Ata Sezin Kircali, Ou-Yang Le, Fang Yuan, Kwoh Chee-Keong, Wu Min, Li Xiao-Li
Department of Computer Science and Engineering, Nanyang Technological University, Singapore, Singapore.
Department of Electronic Engineering, College of Information Engineering, Shenzhen University, China, Singapore, Singapore.
BMC Syst Biol. 2018 Dec 31;12(Suppl 9):138. doi: 10.1186/s12918-018-0662-y.
Predicting disease causative genes (or simply, disease genes) has played critical roles in understanding the genetic basis of human diseases and further providing disease treatment guidelines. While various computational methods have been proposed for disease gene prediction, with the recent increasing availability of biological information for genes, it is highly motivated to leverage these valuable data sources and extract useful information for accurately predicting disease genes.
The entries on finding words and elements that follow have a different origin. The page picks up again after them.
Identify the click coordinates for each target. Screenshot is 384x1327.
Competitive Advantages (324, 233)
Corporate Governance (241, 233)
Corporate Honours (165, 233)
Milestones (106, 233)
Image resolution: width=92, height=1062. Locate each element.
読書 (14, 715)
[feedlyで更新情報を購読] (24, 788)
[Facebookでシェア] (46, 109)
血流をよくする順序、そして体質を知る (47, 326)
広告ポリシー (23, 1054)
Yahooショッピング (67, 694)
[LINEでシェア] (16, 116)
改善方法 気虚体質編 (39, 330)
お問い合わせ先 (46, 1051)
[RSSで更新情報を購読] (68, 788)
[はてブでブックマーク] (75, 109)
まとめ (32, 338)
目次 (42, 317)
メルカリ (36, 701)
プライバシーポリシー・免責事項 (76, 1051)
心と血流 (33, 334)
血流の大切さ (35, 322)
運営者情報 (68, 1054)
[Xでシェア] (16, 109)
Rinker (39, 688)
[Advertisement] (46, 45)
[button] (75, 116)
We present an integrative framework called N2VKO to predict disease genes. Firstly, we learn the node embeddings from protein-protein interaction (PPI) network for genes by adapting the well-known representation learning method node2vec. Secondly, we combine the learned node embeddings with various biological annotations as rich feature representation for genes, and subsequently build binary classification models for disease gene prediction. Finally, as the data for disease gene prediction is usually imbalanced (i.e. the number of the causative genes for a specific disease is much less than that of its non-causative genes), we further address this serious data imbalance issue by applying oversampling techniques for imbalance data correction to improve the prediction performance. Comprehensive experiments demonstrate that our proposed N2VKO significantly outperforms four state-of-the-art methods for disease gene prediction across seven diseases.
In this study, we show that node embeddings learned from PPI networks work well for disease gene prediction, while integrating node embeddings with other biological annotations further improves the performance of classification models. Moreover, oversampling techniques for imbalance correction further enhances the prediction performance. In addition, the literature search of predicted disease genes also shows the effectiveness of our proposed N2VKO framework for disease gene prediction.
预测疾病致病基因(或简称为疾病基因)在理解人类疾病的遗传基础以及进一步提供疾病治疗指南方面发挥了关键作用。虽然已经提出了各种用于疾病基因预测的计算方法,但随着最近基因生物学信息的可用性不断增加,利用这些有价值的数据源并提取有用信息以准确预测疾病基因具有很强的动机。
我们提出了一个名为N2VKO的综合框架来预测疾病基因。首先,我们通过采用著名的表示学习方法node2vec从基因的蛋白质 - 蛋白质相互作用(PPI)网络中学习节点嵌入。其次,我们将学习到的节点嵌入与各种生物学注释相结合,作为基因丰富的特征表示,随后构建用于疾病基因预测的二元分类模型。最后,由于疾病基因预测的数据通常是不平衡的(即特定疾病的致病基因数量远少于其非致病基因数量),我们通过应用过采样技术来校正不平衡数据,以进一步解决这个严重的数据不平衡问题,从而提高预测性能。综合实验表明,我们提出的N2VKO在七种疾病的疾病基因预测方面显著优于四种最先进的方法。
在本研究中,我们表明从PPI网络中学习到的节点嵌入在疾病基因预测中效果良好,而将节点嵌入与其他生物学注释相结合进一步提高了分类模型的性能。此外,用于不平衡校正的过采样技术进一步增强了预测性能。此外,对预测疾病基因的文献检索也表明了我们提出的N2VKO框架在疾病基因预测方面的有效性。